O livro conta a história de uma epidemia de cegueira (conhecida como mal branco devido a cor que os cegos enxergam) que assola uma cidade toda, primeiro as pessoas infectadas são colocadas em quarentena devido a todos acreditarem que a cegueira é contagiosa, apesar de não saberem o que a ocasiona, depois as coisas saem fora de controle e contaminam praticamente toda a cidade.
O livro não parece saltar à tela ao se estar lendo. Não há uma beleza plástica aparente, pelo contrário em diversos momentos o que lemos são visões dantescas, degradantes, escatológicas, podridão nauseante, cegos sem direção ou rumo. Como transpor isso para a tela? Infelizmente só terei essa resposta dia 12 de setembro, quando o filme chega às salas brasileiras.

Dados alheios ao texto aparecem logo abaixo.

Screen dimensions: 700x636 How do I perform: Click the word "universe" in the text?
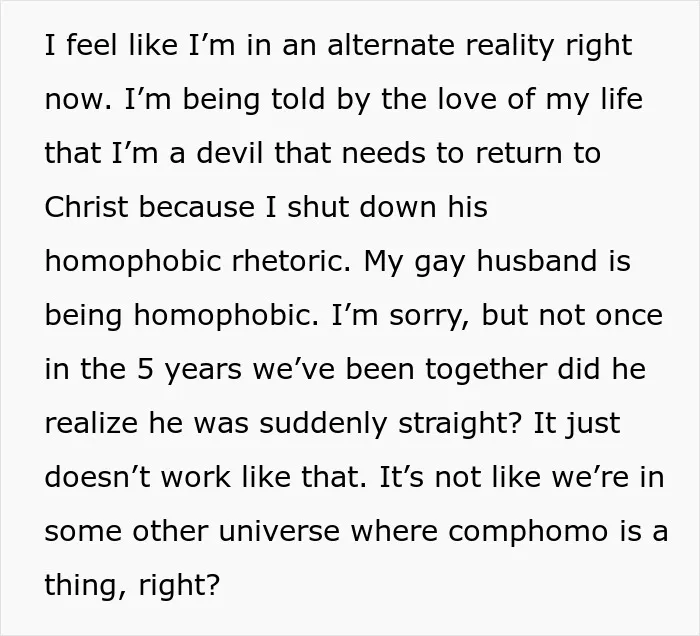click(279, 532)
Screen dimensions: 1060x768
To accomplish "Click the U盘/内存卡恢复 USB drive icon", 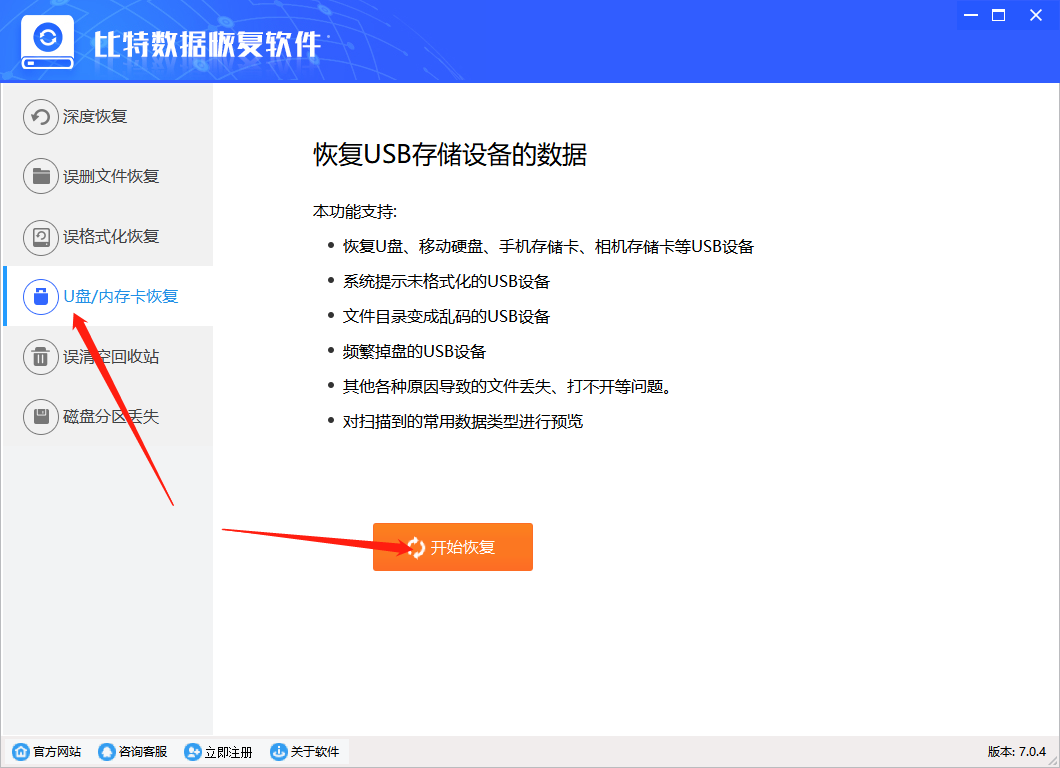I will [40, 296].
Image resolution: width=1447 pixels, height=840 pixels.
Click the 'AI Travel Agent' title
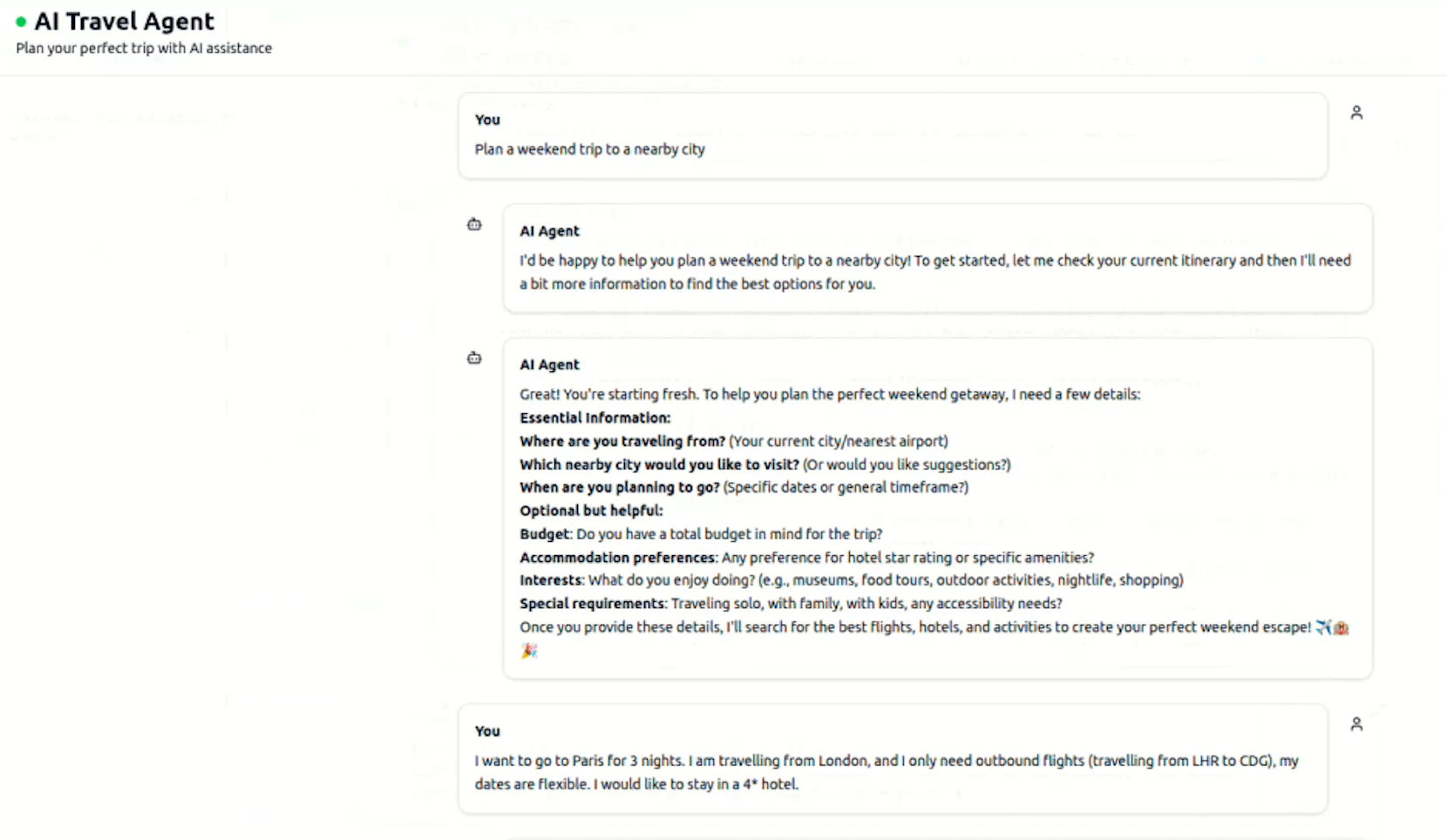coord(124,22)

Por enquanto fico com o trailer que pode ser encontrado no youtube. Já podemos notar a opção de César Charlone de usar uma fotografia branca, ofuscante. Ressaltando o caráter branco da cegueira que atinge às pessoas, belíssima opção por sinal. Será que a sujeira e podridão da cidade também será transmitida através de uma fotografia que a torna bela e apreciável? Espero que não.
Essas dúvidas ficam para serem respondidas mais tarde, confio no trabalho de Meirelles para levar ao cinema essa bela obra cheia de metáforas de Saramago.